* Try it:
Your task is to write out every line of the data exactly. Drop the pictures.

* Excerpted data:
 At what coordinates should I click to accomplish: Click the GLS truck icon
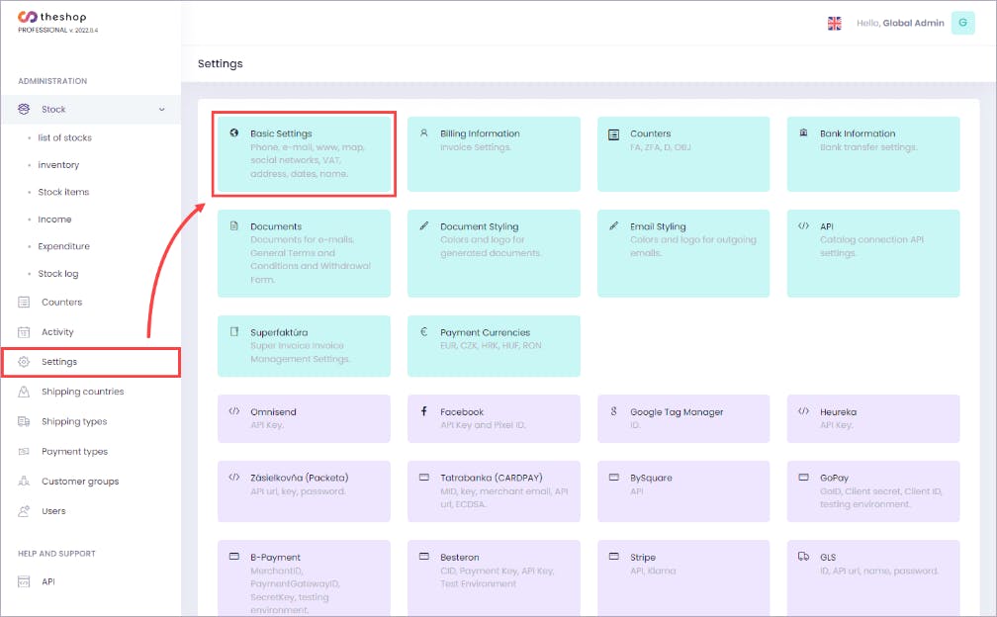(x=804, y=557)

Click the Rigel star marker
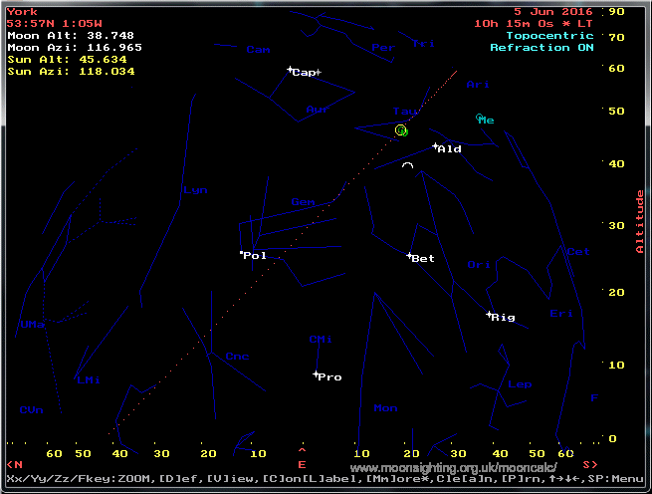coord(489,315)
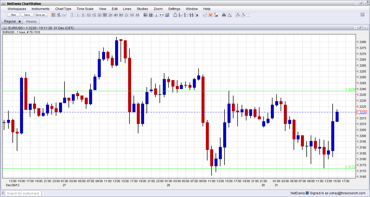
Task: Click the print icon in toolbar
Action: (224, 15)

* Your response:
 At what coordinates should I click to accomplish: Click the GLS truck icon
(x=804, y=557)

Click the Rigel star marker
coord(489,315)
Task: Click the print icon in toolbar
Action: (224, 15)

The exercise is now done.